Jeff Wheaters, signed multi gold-plated musician and former teen heartthrob was spotted earlier today running from his home in a flurried panic as our fleet of journalists calmly approached him. This is following news that there has been vague unspecific talk of an indistinct happening in or near his person. Our ever vigilant reporters however were able to liberate some clues and information that Mr Wheaters had arrogantly disposed of. From the half eaten bananas and receipts for health drinks we can quite clearly see the beginnings of an eating disorder possibly brought on by the constant stress of his position in the public eye and the several allegations of homosexuality (some of which this paper may have been proxy to announce).

With Mr Wheaters taking his career to new places with his first film role, do his co-workers and producers need to be aware of this unclear worry? There are many financial backers and heaps of money riding on the film’s and his success, what would happen if some public well-trusted source revealed unverified truths about him? They say all publicity is good publicity, and in the case of Wheater’s newly acquired gay following his publicist would be inclined to agree. But if, for instance, the indistinct truth was about his embezzlement and suspect relationship with his financial backers, then it wouldn’t be surprising if his entire career was cynically and expertly demolished. That kind of information which could destroy careers, sink a film and put out of jobs the thousands of people working on it might come as shocking and worrying news to those people working on it.

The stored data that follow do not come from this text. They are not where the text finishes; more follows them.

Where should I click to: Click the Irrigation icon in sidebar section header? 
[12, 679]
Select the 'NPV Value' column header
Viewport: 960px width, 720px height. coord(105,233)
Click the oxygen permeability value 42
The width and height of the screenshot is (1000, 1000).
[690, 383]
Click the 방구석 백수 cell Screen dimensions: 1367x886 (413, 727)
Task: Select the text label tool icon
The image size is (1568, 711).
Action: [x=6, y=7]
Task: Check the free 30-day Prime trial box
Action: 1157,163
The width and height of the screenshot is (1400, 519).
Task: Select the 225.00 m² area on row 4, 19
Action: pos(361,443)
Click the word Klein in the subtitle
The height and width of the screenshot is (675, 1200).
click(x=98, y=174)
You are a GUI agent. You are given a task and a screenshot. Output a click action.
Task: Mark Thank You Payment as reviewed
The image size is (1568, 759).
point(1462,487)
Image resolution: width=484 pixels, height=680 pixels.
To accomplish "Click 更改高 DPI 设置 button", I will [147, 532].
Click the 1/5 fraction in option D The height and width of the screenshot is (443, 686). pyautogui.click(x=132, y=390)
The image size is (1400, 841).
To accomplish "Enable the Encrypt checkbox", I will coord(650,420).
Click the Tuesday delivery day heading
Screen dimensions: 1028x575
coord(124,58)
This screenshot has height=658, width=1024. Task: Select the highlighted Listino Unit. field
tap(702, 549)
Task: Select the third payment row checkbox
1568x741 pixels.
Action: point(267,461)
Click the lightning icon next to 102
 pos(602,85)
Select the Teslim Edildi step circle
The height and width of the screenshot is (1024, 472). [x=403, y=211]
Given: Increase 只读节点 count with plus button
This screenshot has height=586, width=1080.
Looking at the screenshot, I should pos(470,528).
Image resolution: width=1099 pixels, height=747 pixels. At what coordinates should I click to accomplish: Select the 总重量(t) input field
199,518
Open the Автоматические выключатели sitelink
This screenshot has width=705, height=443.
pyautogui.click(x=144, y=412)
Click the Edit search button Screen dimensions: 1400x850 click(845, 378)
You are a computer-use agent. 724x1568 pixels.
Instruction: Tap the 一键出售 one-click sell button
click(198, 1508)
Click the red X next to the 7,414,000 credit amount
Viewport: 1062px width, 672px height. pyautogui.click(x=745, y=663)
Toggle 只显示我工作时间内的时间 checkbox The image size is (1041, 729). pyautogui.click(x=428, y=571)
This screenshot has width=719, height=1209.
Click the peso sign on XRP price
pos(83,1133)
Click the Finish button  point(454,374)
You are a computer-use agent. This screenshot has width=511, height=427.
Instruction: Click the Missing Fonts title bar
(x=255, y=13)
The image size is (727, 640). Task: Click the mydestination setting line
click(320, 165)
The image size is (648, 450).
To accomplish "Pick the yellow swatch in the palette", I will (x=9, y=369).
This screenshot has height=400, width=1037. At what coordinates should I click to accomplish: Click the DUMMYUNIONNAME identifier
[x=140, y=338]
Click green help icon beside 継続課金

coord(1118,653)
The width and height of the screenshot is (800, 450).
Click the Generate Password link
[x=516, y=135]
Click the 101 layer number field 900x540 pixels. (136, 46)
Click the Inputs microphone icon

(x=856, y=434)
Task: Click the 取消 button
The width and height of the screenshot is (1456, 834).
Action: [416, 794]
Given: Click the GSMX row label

Wheater’s long suffering mother, who has often been at the very centre of controversy, just pleads that the public leave her son alone and let him live his own life. Which can only make you wonder what it is that her son is doing that she’d not want the public to see.

Monday, June 16, 2008

THOUSANDS OF SCAPEGOATS ENTERING COUNTRY ILLEGALLY

It was brought to The Daily Hate Mail's attention by credible sources earlier this week that government officials are not only condoning but actively encouraging (through negligence) the illegal transit of undesirables onto our very shores. Taking subsidised luxury transport containers and gaining entry through ports, ferry terminals and manhole covers, they then continue to sponge off of society. Coming over here, taking our menial jobs for below minimum wage. Rod Spall talked to government minister for the departmental department of racism and departments earlier today.
"I think before we jump to the facts, we've got to look at the bigger picture here and ask 'Do I really want to resign over this?'" After making his statement, the minister refused to answer any of my further questions, which only shows his complicity in the matter and certainly draws suspicion on allegations that he has been having an affair with his wife.

Despite the government's lukewarm reactions over this massive disaster that does not mean that there is nothing to fear from this social pandemic, they are thought to be responsible for AIDS, the collapse of the financial market, natural disasters and the death of Diana Princess of Wales. Government spokesman for Health and science had nothing to say on the Hate Mail’s well founded concern and refused to comment, but we did happen to accidentally glance at an email which was on the minister’s screen while we were in his office which showed that not only was their growing worry among the government but also that the minister seeks help for his penile and erectile difficulties.

Amongst those most affected are the hard working, decent, honest, working, employed, working men and women, who have to shoulder the burden of looking at brown people. On the street!